6550 ft Wilcox Formation Oil Test May Spell Success for KFG Resources

KFG Resources (TSX.V: KFG) announced on Oct 26th that its subsidiary KFG Petroleum will participate in the drilling of 6,550 ft oil test in the Wilcox Formation in Adams County, Mississippi. If this well is successful, the company will retain a 15.375% working interest and an 11.5% net revenue interest in the well and surrounding acreage.

By Leia Michele Toovey

KFG Resources (TSX.V: KFG) announced on Oct 26th that its subsidiary KFG Petroleum will participate in the drilling of 6,550 ft oil test in the Wilcox Formation in Adams County, Mississippi. If this well is successful, the company will retain a 15.375% working interest and an 11.5% net revenue interest in the well and surrounding acreage.

The Wilcox Formation is a known reservoir rock throughout much of the Gulf Coastal Plain, extending parallel to the coastline into southern Texas. The Formation is comprised of sandstone, which was deposited in the ancestral Gulf of Mexico during the Eocene when the shoreline was much further inland.

KFG has remapped all nine zones of the Fayette field. Remapping work revealed several zones with development potential in the shallow Wilcox gas formations. This survey also brought to attention the fact that the west side of the salt dome is virtually untouched.

In 2006, KFG Resources increased its interest in the Fayette field to 49.2%, (42% net) in three leases covering 3,200 acres of the field.

The Fayette field is located on a salt dome. Simply put, a salt dome oil reserve is formed when a cylindrical shape of salt intrudes through the lithosphere distorting and buckling the earth’s crust in its path.

KFG CEO Bob Kadane likened salt dome formations to throwing a rock onto a pane of safety glass, such as a windshield. Concentric rings form around the point of impact. This is exactly the stress response from an intruding salt dome. Concentric rings form as layers of rock buckle and bend due to the forces caused by the up-thrusting salt. When permeable rock becomes capped by impermeable rock, an ideal oil and gas reservoir is formed. And due to the symmetrical nature of the feature, if one side of the dome contains oil, there is a high probability of striking oil on the other side.

“The Fayette field has produced 7 million barrels of oil to date, primarily from the east side,” according to Kadane. “The remaining potential of the field is huge.”

With sub-surface mapping information in hand, KFG resources entered into an agreement with Union Securities LTD of Toronto, Ontario, to act as an agent for a private placement. The initial announcement of an offering was on March 26, 2007. Shortly after the announcement, Kadane decided to delay the offering based on unfavorable market conditions.

Union Securities went forward in September with an offer to sell 20 million units at $0.10 per offering. On October 12, with the completion of the first tranche, 18,055,000 units were sold. On October 22, the second tranche was completed. KFG had achieved its goal of raising CDN$2.5 million.

The capital raised was for the company to have a 3-D seismic survey completed in the Fayette field. This survey was started at the end of October 2007, and will be completed in February 2008. The results of the survey will determine the ideal location for drilling the oil test. The secondary goal of the survey is to determine which wells in the Lower Tuscaloosa would benefit from CO2 injection secondary reclamation.

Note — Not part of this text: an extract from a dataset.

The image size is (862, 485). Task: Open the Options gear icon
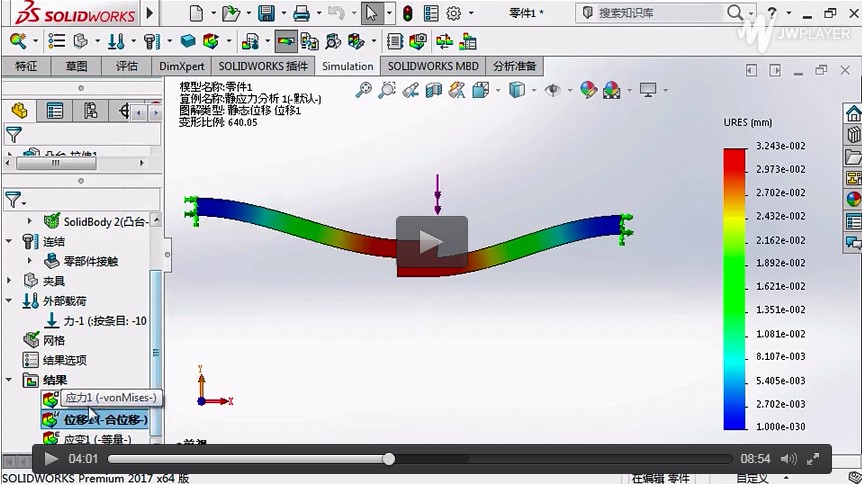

The Lower Tuscaloosa has produced 2,200,000 barrels of oil. Production history indicates that CO2 injection will recover 80% of primary production volume. Injection, therefore, should recover an additional 1,700,000 barrels of oil; this is in addition to new production that will come from the west flank.

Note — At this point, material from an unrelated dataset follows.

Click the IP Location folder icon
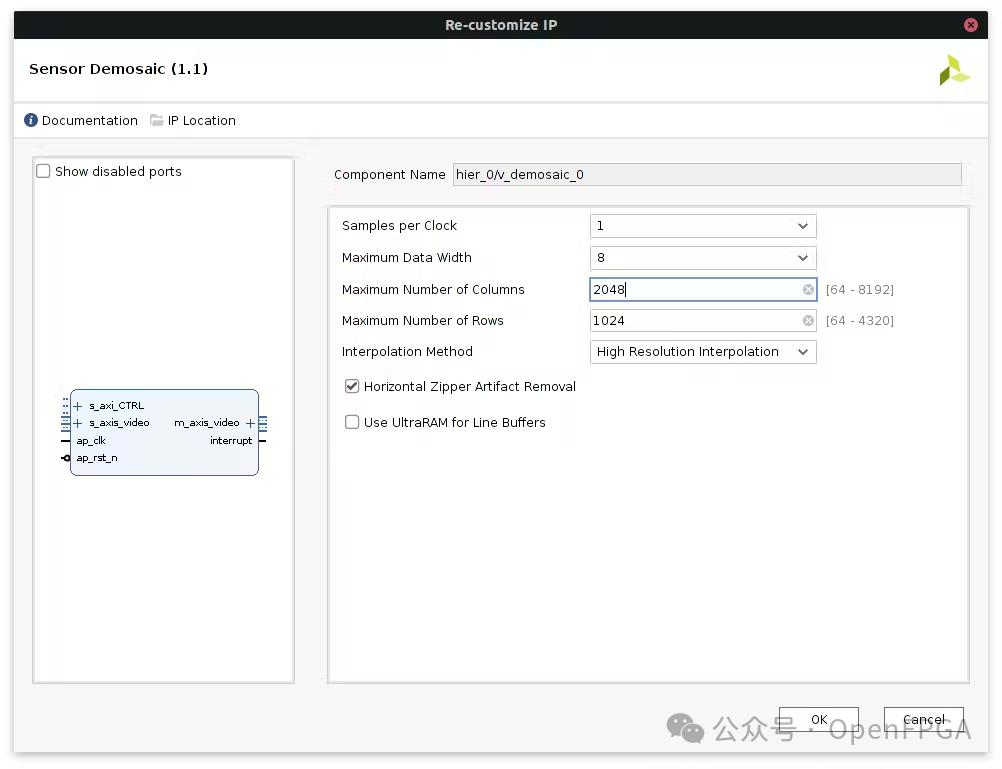Viewport: 1002px width, 769px height. coord(157,121)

In 2007, KFG Resources’ annual revenue from the sale of oil and gas was $550,328, compared to $760,229 in 2006. The slow down is due to a decrease in the average price of natural gas and oil, as well as the decline in oil production.

At the end of the 2007 fiscal year, the company’s primary producing wells
were located on: the Dale Lease, Concordia; Parish, Louisiana; the Board of Education Wells, Franklin Country Mississippi; and the Weyerhauser Wells, Forrest County, Mississippi. The five wells in these regions comprised the bulk of the company’s proven oil reserves. In addition, the company had three wells in the Fayette Field, Jefferson County, Mississippi.

Kadane and his team have been steadily working toward improving their odds. With an eye toward growth and increased shareholder value, the company is poised for success. The company has acquired a major interest in an untapped resource that appears to have excellent potential. The reclamation project in an area of proven production has a high likelihood of near term payoff, too. The recent attraction of CDN $2.5 million in a private placement will power the team at least to the completion of a thorough technical survey. Add to this oil prices at record highs and KFG Resources is certainly one to watch this month.

This article is intended for information purposes only, and is not a recommendation to buy or sell the equities of any company mentioned herein. It is based on sources believed to be reliable, but no warranty as to accuracy is expressed or implied. The opinions expressed in the article are those of the author except where statements are attributed to individuals other than the author, in which case the opinions are those of the individual to whom they are attributed.